Items from a data source:
◇ ◇ ◇ ◇ ◇ ◇ ◇
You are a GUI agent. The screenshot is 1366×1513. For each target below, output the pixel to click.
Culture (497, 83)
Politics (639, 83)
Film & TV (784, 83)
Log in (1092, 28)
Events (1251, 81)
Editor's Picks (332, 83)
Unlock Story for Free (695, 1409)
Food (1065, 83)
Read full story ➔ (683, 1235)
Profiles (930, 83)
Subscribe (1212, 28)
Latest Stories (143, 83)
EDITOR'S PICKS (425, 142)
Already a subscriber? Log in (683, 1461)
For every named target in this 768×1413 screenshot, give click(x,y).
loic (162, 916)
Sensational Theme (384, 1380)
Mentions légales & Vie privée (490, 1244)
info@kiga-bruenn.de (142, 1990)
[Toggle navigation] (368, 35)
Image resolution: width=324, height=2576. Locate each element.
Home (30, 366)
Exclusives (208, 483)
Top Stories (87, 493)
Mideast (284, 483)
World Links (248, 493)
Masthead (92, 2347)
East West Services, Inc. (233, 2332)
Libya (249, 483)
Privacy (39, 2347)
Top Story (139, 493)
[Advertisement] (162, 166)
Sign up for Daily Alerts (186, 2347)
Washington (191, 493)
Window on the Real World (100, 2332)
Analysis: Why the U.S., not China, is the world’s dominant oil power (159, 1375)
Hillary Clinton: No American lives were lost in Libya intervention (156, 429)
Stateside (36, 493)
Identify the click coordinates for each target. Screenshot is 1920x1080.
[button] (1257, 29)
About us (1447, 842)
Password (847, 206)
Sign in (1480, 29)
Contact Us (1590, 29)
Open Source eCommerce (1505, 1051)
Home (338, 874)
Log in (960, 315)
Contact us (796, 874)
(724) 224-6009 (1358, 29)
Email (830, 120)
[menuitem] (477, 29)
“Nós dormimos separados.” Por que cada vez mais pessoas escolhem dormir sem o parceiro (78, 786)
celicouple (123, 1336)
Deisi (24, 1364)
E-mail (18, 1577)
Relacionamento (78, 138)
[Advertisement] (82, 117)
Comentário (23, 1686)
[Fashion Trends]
◇ ◇ ◇ ◇ ◇ ◇ ◇
→ WHAT IS EXPECTED: Repeat the entries above exactly, leaving nothing out.

→ RESPONSE AREA:
You are a GUI agent. The screenshot is 1366×1513. For each target below, output the pixel to click.
Culture (497, 83)
Politics (639, 83)
Film & TV (784, 83)
Log in (1092, 28)
Events (1251, 81)
Editor's Picks (332, 83)
Unlock Story for Free (695, 1409)
Food (1065, 83)
Read full story ➔ (683, 1235)
Profiles (930, 83)
Subscribe (1212, 28)
Latest Stories (143, 83)
EDITOR'S PICKS (425, 142)
Already a subscriber? Log in (683, 1461)
For every named target in this 768×1413 screenshot, give click(x,y).
loic (162, 916)
Sensational Theme (384, 1380)
Mentions légales & Vie privée (490, 1244)
info@kiga-bruenn.de (142, 1990)
[Toggle navigation] (368, 35)
Image resolution: width=324, height=2576. Locate each element.
Home (30, 366)
Exclusives (208, 483)
Top Stories (87, 493)
Mideast (284, 483)
World Links (248, 493)
Masthead (92, 2347)
East West Services, Inc. (233, 2332)
Libya (249, 483)
Privacy (39, 2347)
Top Story (139, 493)
[Advertisement] (162, 166)
Sign up for Daily Alerts (186, 2347)
Washington (191, 493)
Window on the Real World (100, 2332)
Analysis: Why the U.S., not China, is the world’s dominant oil power (159, 1375)
Hillary Clinton: No American lives were lost in Libya intervention (156, 429)
Stateside (36, 493)
Identify the click coordinates for each target. Screenshot is 1920x1080.
[button] (1257, 29)
About us (1447, 842)
Password (847, 206)
Sign in (1480, 29)
Contact Us (1590, 29)
Open Source eCommerce (1505, 1051)
Home (338, 874)
Log in (960, 315)
Contact us (796, 874)
(724) 224-6009 (1358, 29)
Email (830, 120)
[menuitem] (477, 29)
“Nós dormimos separados.” Por que cada vez mais pessoas escolhem dormir sem o parceiro (78, 786)
celicouple (123, 1336)
Deisi (24, 1364)
E-mail (18, 1577)
Relacionamento (78, 138)
[Advertisement] (82, 117)
Comentário (23, 1686)
[Fashion Trends]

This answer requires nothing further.